» Activity
List each line of the data that holds the word "left".

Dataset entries
____

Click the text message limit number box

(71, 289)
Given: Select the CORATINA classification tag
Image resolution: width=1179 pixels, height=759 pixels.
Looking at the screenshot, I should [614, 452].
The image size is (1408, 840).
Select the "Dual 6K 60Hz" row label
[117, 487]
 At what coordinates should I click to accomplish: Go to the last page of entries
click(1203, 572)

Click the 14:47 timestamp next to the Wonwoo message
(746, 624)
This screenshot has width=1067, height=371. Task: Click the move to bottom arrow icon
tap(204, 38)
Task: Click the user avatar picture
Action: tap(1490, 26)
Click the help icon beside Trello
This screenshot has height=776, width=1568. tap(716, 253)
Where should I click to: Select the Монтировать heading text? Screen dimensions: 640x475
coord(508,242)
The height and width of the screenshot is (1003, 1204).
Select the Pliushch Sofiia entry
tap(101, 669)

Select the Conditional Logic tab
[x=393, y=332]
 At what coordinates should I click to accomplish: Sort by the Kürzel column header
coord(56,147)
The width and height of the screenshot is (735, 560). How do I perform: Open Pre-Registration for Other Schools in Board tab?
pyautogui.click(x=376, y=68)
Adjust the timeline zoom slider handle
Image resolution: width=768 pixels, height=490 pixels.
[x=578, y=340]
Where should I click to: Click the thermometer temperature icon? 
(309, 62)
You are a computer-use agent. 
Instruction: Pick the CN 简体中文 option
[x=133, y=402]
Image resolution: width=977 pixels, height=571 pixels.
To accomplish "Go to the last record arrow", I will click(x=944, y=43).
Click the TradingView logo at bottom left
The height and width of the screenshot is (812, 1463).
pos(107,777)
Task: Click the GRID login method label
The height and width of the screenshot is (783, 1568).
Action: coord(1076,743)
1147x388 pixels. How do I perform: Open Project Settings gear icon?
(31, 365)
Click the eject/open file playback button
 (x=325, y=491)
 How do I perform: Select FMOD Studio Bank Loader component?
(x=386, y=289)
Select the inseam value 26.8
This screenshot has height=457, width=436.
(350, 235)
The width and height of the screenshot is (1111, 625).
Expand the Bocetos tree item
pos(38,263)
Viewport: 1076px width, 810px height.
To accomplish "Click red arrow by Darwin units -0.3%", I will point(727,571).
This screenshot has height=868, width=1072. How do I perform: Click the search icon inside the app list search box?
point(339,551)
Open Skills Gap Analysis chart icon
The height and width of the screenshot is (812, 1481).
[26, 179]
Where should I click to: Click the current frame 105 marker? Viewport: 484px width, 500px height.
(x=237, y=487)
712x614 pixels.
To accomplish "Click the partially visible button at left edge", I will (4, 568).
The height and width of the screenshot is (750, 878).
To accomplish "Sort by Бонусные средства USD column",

____

» Expected answer
Click the TradingView logo at bottom left
To accomplish "Click the partially visible button at left edge", I will (4, 568).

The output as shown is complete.